Source text:
Kenneth Selmon (born August 27, 1996) is an American track and field athlete who specializes in the 400 metres hurdles. He won the USA Outdoor Championship in 2018 and represented his country at the 2018 Athletics World Cup in London, where he won the 400 metres hurdles.

Early life 
Selmon attended high school at Pace Academy in Atlanta, GA. He was a 7-time GHSA state champion in track and field and 3-time all-american in the 400 metres hurdles. While in high school, Selmon placed third at the 2013 World Youth Championships in the 400mH and won the 2014 National Championship.

Dataset extract:
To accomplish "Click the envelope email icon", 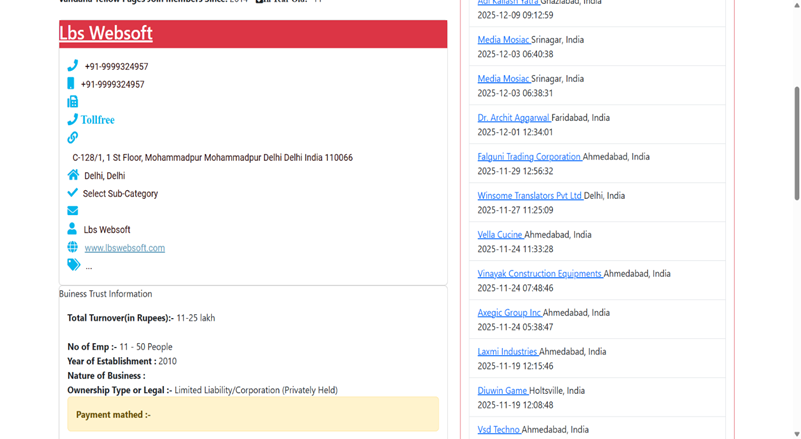I will pos(72,211).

Task set:
**a)** Repeat the Kenneth Selmon text word for word, beginning at the words "Kenneth Selmon (born" and stopping after "2014 National Championship.".
**b)** According to the Kenneth Selmon text, which high school did Selmon attend?
**c)** Decide whether each statement agrees with the Kenneth Selmon text, answering yes or no and quoting the words that decide it: (i) Selmon won the USA Outdoor Championship in 2018. (ii) Selmon placed second at the 2013 World Youth Championships. (iii) Selmon was a three-time all-American in the 400 metres hurdles.
Rely only on the Kenneth Selmon text, not on the lines.

Results for the exercise:
**a)**
Kenneth Selmon (born August 27, 1996) is an American track and field athlete who specializes in the 400 metres hurdles. He won the USA Outdoor Championship in 2018 and represented his country at the 2018 Athletics World Cup in London, where he won the 400 metres hurdles.

Early life 
Selmon attended high school at Pace Academy in Atlanta, GA. He was a 7-time GHSA state champion in track and field and 3-time all-american in the 400 metres hurdles. While in high school, Selmon placed third at the 2013 World Youth Championships in the 400mH and won the 2014 National Championship.

**b)** Pace Academy in Atlanta, GA.

**c)**
(i) Yes: "He won the USA Outdoor Championship in 2018"
(ii) No: "Selmon placed third at the 2013 World Youth Championships in the 400mH"
(iii) Yes: "3-time all-american in the 400 metres hurdles"